**BRIEF**: Return copies of the lines below that mention "under".

(RECORDED DATA Opens)

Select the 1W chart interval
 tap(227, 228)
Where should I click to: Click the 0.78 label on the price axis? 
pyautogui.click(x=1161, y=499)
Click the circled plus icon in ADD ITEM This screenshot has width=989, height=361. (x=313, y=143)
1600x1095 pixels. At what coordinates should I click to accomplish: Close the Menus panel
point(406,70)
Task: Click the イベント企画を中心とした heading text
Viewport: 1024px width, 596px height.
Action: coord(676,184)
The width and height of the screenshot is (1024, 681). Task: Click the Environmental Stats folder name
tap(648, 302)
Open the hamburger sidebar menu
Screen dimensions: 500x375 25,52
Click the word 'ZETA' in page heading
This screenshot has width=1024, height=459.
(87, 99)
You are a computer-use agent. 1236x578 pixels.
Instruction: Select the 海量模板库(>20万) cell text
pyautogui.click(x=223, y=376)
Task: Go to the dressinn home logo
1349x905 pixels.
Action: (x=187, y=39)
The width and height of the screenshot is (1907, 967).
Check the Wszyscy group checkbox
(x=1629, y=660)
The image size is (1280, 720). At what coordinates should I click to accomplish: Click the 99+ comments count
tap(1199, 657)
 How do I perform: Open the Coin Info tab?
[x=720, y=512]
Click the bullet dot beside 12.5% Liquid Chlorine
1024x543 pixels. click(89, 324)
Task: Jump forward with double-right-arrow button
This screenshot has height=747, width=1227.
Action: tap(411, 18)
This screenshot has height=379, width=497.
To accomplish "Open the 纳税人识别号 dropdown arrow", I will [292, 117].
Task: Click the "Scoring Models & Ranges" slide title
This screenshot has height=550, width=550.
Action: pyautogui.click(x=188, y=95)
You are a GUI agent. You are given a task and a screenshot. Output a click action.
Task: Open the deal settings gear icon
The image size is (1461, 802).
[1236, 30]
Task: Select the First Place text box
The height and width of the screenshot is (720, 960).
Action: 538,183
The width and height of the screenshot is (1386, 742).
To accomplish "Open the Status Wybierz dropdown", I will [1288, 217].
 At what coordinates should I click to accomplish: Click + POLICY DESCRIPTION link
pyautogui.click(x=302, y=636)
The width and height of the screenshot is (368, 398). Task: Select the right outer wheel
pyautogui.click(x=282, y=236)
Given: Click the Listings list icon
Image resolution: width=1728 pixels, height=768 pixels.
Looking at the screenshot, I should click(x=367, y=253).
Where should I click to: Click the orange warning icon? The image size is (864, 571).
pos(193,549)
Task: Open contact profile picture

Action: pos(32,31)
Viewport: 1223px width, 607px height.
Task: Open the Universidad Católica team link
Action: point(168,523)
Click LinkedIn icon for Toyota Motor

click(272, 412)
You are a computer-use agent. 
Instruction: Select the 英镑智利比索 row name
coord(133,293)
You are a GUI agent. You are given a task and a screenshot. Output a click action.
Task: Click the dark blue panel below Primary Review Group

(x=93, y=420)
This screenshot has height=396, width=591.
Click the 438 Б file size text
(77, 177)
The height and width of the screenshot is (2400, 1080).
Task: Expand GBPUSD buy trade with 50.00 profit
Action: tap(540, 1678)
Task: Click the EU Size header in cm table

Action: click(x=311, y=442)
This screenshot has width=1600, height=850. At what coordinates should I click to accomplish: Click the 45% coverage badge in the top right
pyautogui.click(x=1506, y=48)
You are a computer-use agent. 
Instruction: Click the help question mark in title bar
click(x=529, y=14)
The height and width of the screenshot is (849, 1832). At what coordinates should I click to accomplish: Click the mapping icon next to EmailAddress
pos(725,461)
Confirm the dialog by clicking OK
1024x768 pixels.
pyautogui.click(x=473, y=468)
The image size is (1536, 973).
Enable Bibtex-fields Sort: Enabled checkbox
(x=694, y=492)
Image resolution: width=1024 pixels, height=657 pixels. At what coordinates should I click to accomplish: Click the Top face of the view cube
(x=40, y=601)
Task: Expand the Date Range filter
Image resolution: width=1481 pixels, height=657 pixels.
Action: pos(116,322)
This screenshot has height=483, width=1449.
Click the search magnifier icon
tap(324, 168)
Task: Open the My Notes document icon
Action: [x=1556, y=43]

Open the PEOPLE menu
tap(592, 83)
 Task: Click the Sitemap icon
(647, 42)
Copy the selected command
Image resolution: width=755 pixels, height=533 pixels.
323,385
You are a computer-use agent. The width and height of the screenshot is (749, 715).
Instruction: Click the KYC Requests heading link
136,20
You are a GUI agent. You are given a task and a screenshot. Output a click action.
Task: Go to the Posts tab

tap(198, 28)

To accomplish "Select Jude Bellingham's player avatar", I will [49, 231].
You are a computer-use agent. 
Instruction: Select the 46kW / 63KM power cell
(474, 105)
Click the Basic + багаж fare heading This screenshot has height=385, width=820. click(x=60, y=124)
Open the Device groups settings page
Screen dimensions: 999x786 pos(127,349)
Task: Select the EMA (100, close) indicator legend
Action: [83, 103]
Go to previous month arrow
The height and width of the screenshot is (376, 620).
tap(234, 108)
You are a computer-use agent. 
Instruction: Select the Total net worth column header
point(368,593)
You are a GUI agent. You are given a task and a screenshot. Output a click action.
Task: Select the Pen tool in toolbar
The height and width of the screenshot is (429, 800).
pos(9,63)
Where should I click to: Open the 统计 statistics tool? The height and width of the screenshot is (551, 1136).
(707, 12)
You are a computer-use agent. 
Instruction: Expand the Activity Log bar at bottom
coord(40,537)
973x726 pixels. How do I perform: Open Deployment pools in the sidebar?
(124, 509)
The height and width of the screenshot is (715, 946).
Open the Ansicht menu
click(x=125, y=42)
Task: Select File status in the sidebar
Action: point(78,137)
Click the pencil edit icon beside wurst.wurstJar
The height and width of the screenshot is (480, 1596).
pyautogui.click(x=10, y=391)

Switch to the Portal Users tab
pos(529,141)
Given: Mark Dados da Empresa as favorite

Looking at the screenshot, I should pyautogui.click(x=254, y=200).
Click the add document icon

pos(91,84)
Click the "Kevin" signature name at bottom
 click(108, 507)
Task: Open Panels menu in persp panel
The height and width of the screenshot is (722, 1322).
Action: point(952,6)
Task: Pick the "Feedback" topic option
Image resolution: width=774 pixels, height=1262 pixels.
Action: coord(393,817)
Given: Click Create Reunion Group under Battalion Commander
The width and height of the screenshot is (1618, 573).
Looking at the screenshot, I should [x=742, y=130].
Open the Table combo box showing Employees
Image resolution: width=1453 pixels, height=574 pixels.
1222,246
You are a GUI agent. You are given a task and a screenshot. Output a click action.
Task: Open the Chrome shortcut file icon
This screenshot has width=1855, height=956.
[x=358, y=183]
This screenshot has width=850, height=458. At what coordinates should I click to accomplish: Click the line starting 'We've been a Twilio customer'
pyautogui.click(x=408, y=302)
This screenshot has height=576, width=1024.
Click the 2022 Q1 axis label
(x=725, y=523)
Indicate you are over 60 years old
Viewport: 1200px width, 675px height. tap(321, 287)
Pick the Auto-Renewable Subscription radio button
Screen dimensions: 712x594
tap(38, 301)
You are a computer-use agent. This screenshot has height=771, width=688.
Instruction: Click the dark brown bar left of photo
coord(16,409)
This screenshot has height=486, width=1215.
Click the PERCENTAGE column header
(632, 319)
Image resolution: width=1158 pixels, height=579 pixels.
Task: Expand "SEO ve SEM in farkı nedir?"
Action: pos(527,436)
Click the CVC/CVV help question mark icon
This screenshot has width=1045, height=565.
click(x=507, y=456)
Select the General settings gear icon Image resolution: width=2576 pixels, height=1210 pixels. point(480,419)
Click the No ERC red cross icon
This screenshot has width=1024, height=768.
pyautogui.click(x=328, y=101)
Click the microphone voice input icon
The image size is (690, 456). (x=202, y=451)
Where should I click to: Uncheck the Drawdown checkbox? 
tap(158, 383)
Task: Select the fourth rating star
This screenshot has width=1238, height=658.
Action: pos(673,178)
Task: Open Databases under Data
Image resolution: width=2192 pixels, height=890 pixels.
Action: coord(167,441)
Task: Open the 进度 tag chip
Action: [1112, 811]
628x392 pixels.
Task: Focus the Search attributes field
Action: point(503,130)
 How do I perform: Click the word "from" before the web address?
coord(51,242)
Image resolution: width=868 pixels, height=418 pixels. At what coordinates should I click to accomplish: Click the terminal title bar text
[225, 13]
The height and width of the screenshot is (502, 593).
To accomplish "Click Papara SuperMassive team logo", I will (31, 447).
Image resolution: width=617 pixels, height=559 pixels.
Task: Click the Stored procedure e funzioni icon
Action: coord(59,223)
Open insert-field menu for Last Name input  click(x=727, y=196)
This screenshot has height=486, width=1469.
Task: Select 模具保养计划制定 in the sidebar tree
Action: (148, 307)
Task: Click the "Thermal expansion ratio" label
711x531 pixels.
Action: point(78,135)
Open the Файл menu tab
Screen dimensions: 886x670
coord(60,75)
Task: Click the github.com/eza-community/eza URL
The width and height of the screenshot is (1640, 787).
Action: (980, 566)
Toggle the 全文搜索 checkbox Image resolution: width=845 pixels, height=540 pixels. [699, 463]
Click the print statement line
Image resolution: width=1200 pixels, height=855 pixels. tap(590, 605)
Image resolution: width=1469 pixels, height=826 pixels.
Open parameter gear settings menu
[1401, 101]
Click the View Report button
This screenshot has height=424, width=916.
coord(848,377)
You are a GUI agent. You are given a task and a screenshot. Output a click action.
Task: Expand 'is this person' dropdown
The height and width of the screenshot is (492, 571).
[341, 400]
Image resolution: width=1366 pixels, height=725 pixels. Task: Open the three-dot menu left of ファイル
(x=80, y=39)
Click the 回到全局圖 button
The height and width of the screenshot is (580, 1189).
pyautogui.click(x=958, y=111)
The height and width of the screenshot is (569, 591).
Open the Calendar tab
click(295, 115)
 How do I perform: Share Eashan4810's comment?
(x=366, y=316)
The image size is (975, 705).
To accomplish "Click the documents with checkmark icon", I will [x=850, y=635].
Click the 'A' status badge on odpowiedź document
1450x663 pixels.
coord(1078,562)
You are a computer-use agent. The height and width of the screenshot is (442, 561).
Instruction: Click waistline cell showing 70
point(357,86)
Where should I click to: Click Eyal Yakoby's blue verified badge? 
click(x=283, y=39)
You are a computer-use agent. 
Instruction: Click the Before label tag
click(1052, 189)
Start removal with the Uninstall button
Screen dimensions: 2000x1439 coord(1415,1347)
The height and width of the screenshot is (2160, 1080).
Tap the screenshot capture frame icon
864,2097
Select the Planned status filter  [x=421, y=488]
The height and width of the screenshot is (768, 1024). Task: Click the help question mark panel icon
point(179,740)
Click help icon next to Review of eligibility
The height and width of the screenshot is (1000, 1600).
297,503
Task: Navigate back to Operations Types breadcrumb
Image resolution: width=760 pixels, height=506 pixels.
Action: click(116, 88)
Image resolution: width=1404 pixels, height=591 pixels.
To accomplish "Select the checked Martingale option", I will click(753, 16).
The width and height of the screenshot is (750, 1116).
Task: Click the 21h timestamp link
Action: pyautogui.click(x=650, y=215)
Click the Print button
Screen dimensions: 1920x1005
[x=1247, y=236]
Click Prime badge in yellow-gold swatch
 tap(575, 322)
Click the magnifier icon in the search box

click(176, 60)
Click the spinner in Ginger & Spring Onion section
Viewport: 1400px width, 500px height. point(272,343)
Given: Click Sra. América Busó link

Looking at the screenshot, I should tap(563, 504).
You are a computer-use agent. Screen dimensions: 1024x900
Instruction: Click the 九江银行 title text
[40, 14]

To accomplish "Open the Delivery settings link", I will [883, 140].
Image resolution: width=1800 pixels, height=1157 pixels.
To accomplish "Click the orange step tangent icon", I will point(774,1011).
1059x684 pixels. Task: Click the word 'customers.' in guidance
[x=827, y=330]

(RECORDED DATA Closes)

**SOLUTION TO THE EXERCISE**:
Given: Click Create Reunion Group under Battalion Commander
Task: Open Databases under Data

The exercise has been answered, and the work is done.